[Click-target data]
· · · ·
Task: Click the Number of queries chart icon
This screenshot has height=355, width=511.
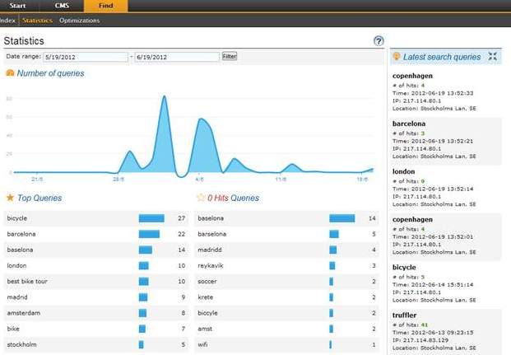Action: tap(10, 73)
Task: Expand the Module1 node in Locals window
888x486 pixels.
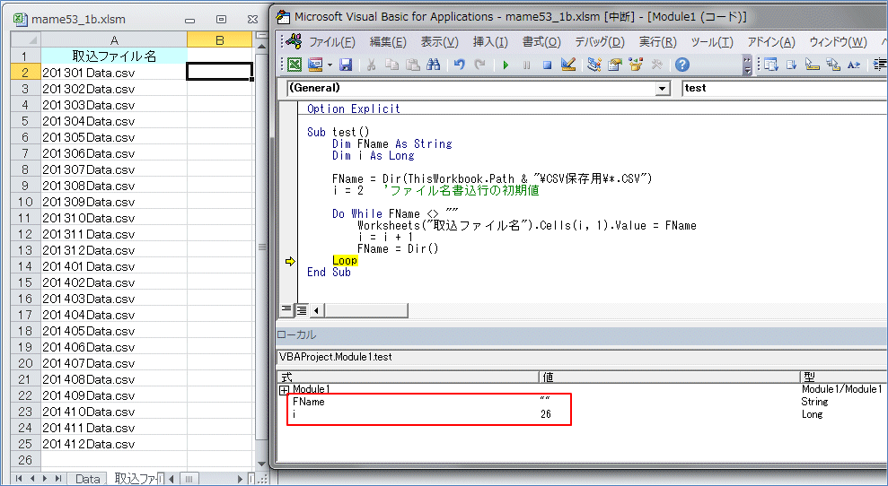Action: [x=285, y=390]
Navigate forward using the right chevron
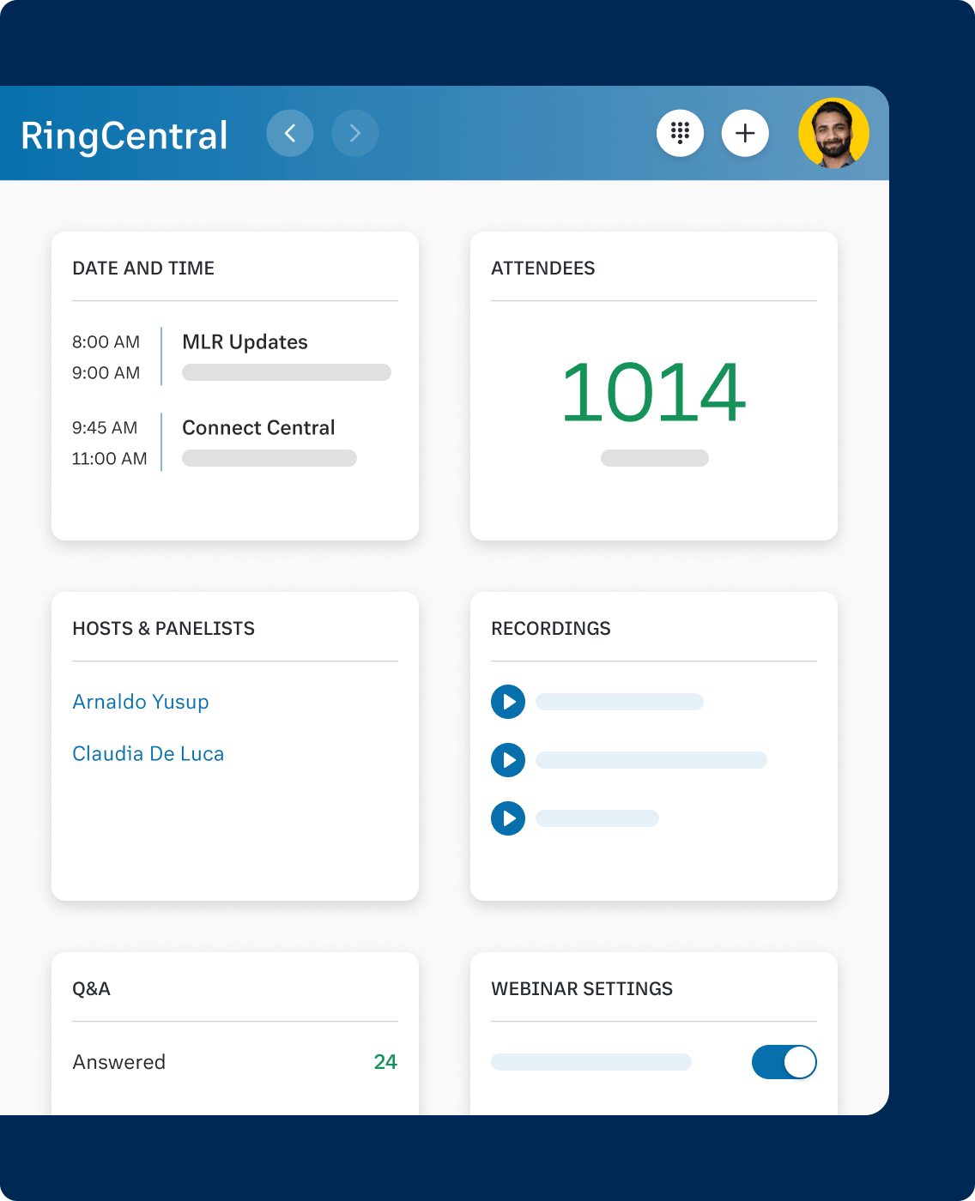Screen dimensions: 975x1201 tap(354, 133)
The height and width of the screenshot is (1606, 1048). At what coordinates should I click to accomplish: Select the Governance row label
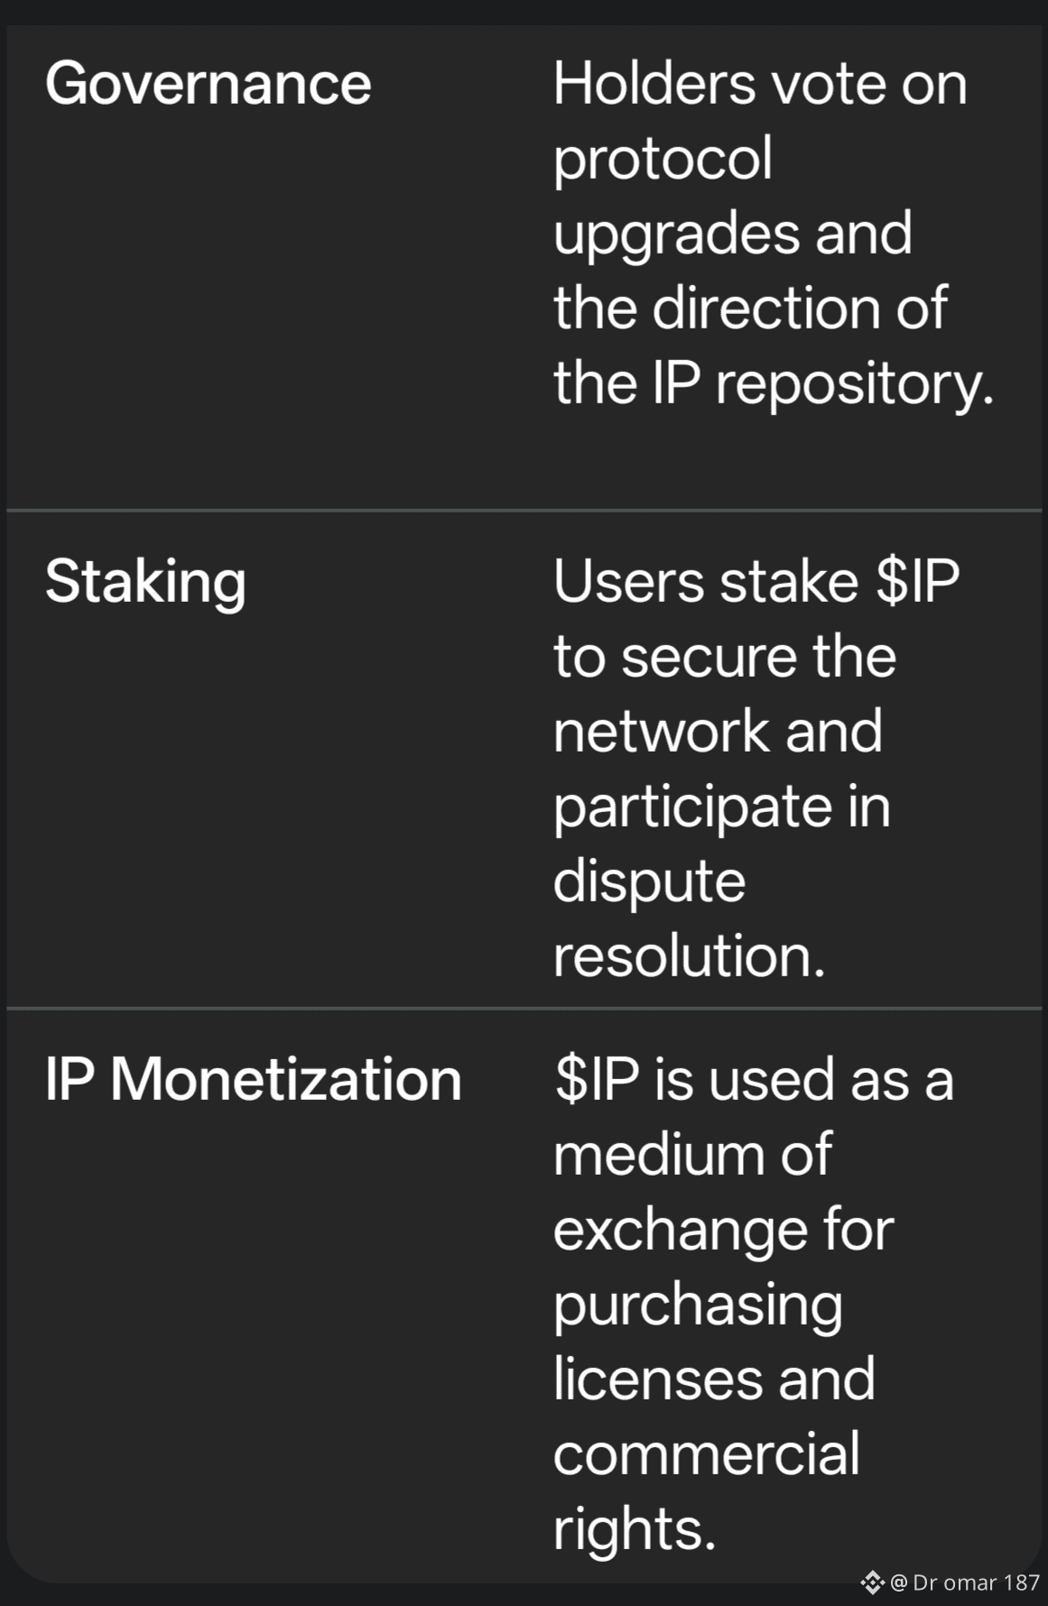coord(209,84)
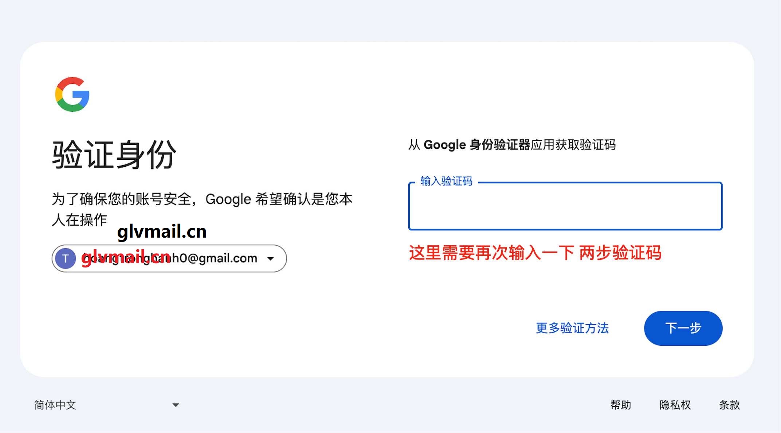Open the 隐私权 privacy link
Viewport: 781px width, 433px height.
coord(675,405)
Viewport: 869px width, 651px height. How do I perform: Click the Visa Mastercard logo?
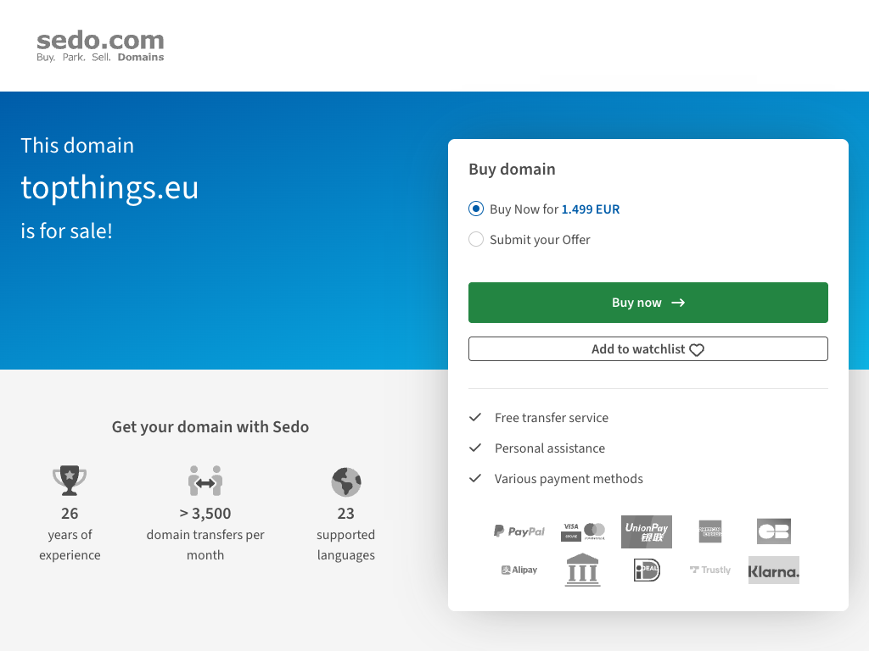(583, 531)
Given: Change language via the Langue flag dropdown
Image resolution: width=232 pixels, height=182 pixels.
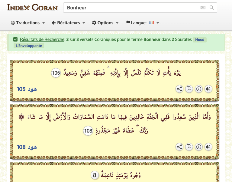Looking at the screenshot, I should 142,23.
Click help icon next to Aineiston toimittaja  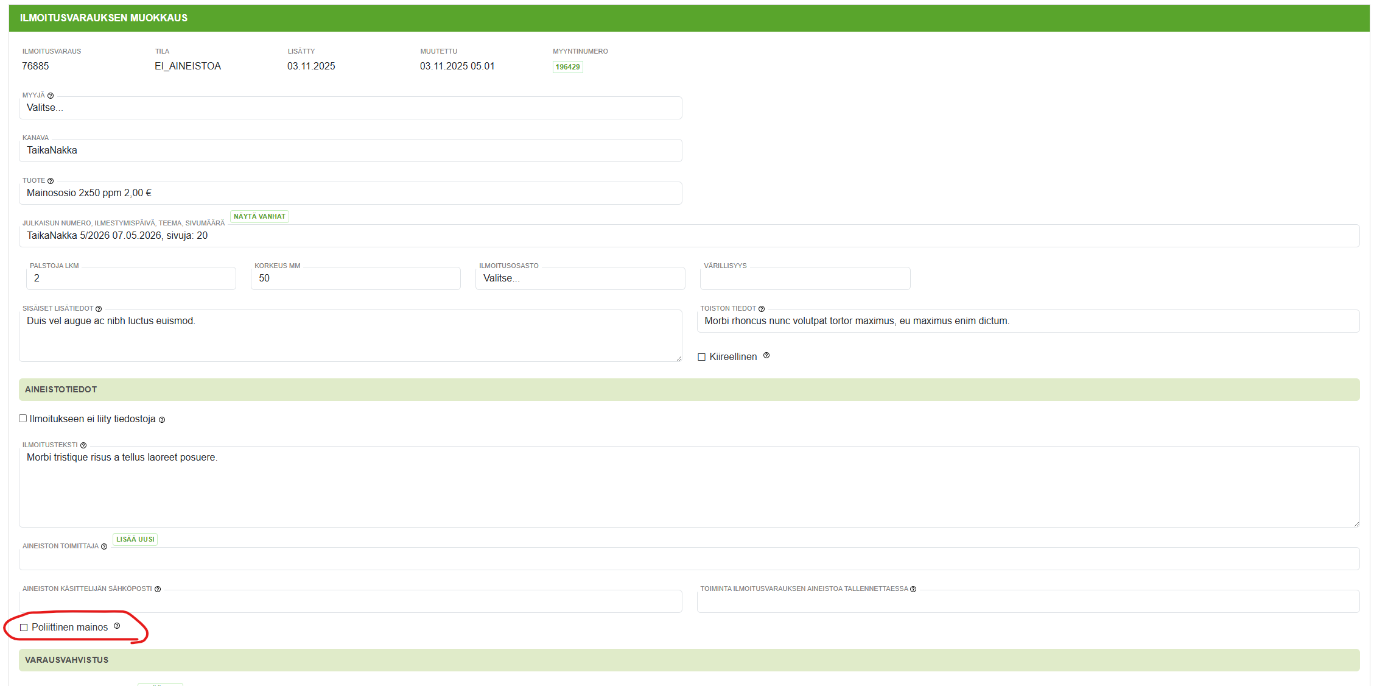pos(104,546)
· · · ·
(YOUR OBJECTIVE): Return the data verbatim, beginning with its first line and continuing through the line containing "coord(675,405)", with both included. Omit the pictures.

(EXPECTED ANSWER):
Task: Click the Number of queries chart icon
This screenshot has height=355, width=511.
Action: tap(10, 73)
Task: Expand the Module1 node in Locals window
888x486 pixels.
Action: [x=285, y=390]
Navigate forward using the right chevron
Screen dimensions: 975x1201 tap(354, 133)
The height and width of the screenshot is (1606, 1048). At what coordinates should I click to accomplish: Select the Governance row label
coord(209,84)
Open the 隐私权 privacy link
Viewport: 781px width, 433px height.
coord(675,405)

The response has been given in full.